#### [Task prompt]
Transcribe exactly, and only, the lines running from the one with "How do I perform: Open" to the end of the entries below, both included, without any pictures.

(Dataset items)

# # # #

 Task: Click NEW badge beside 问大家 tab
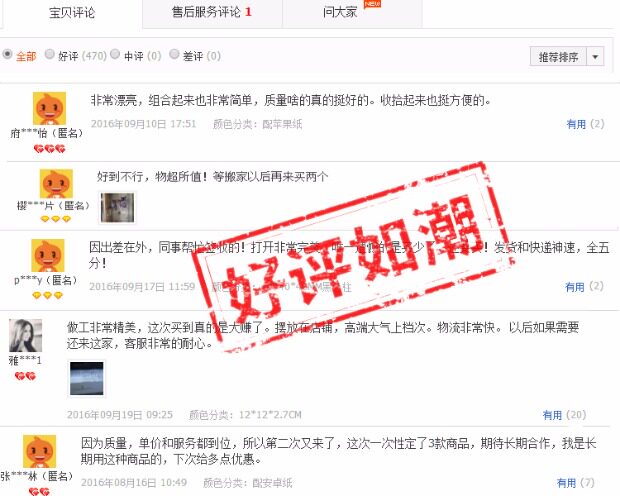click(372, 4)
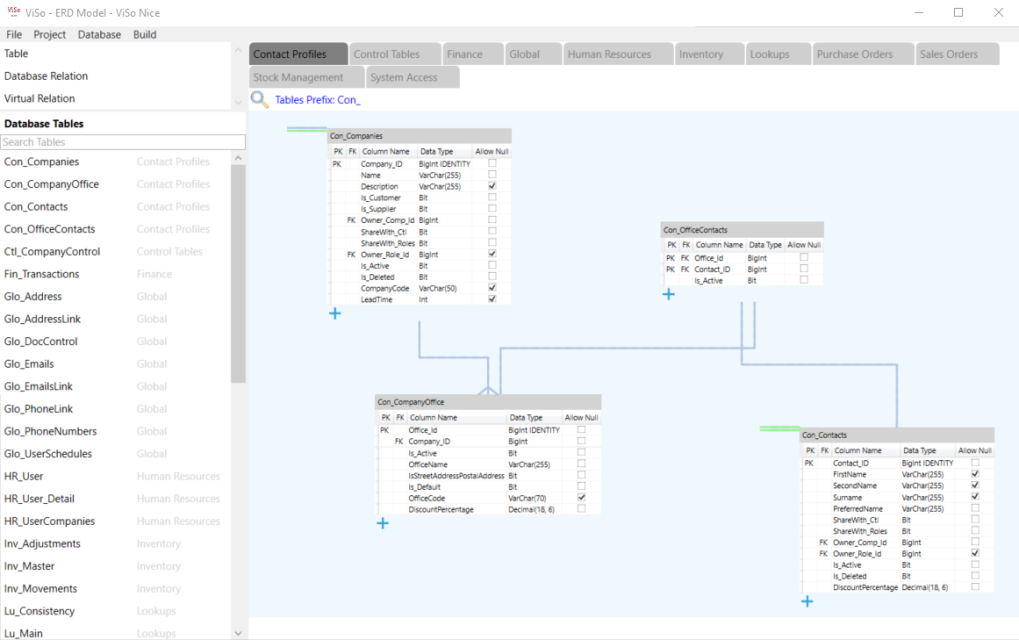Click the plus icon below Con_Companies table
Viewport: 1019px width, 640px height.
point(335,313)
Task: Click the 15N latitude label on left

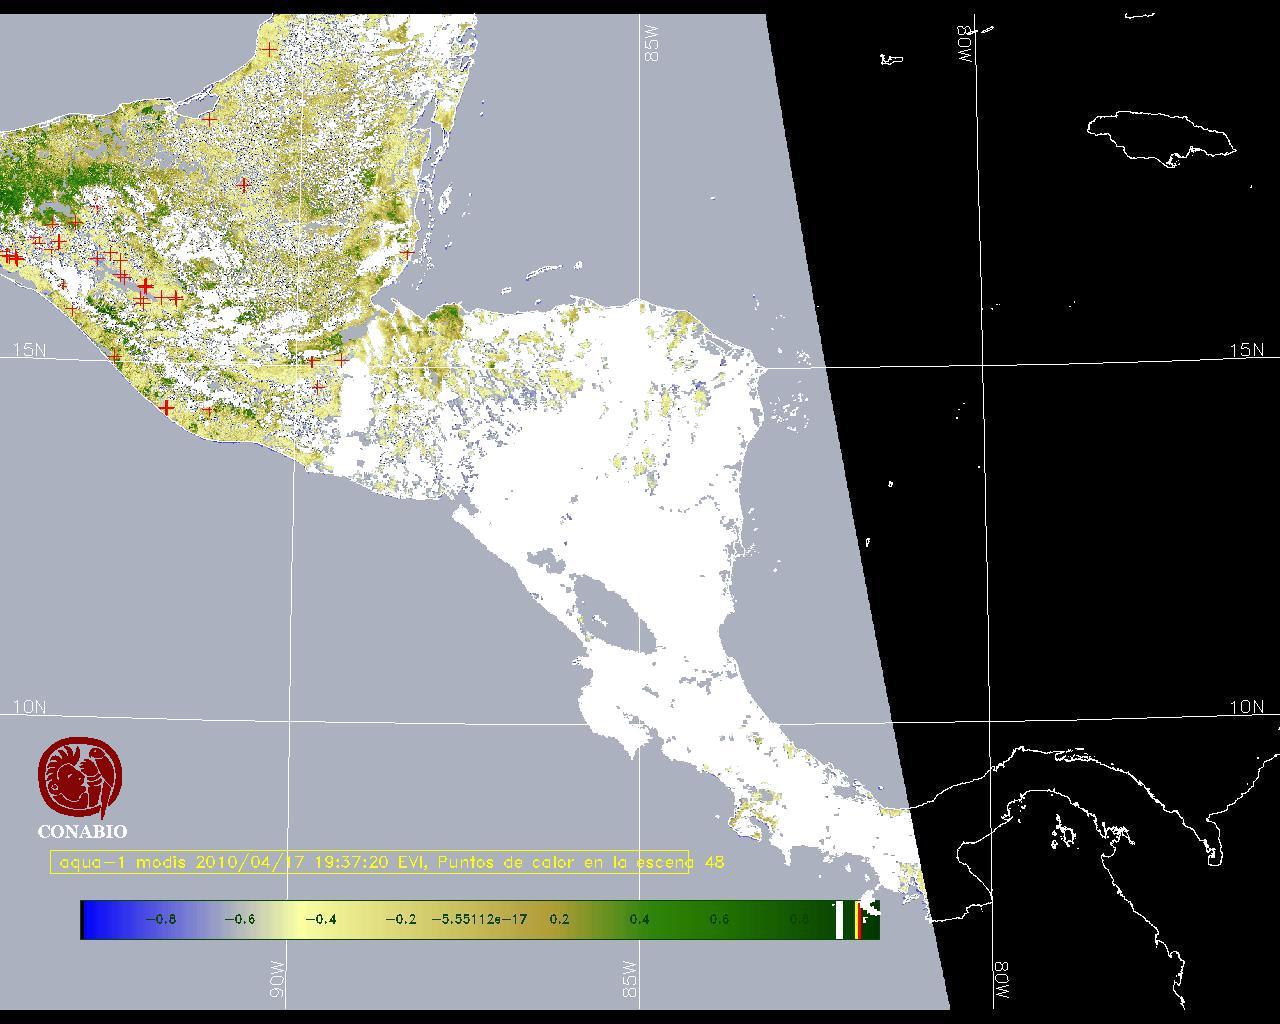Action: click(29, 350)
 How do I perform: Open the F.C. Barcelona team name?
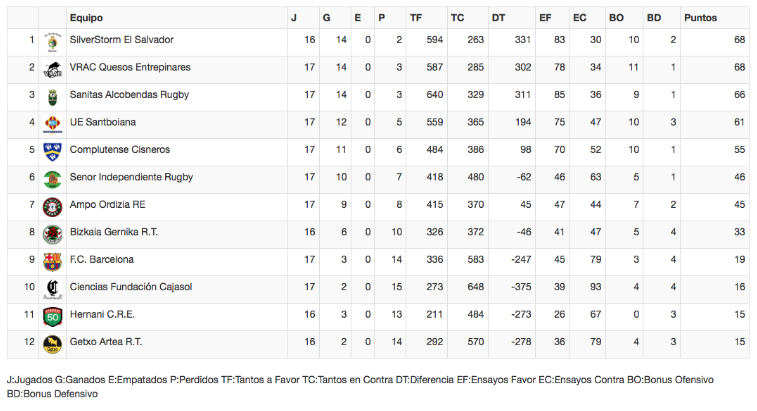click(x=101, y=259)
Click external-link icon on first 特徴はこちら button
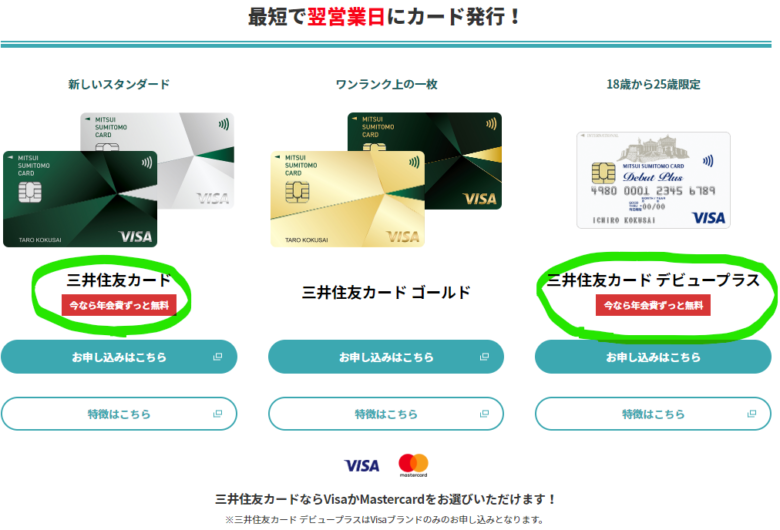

# # # #

#### [Problem solution]
 How do I perform: Open the F.C. Barcelona team name?
click(x=101, y=259)
Click external-link icon on first 特徴はこちら button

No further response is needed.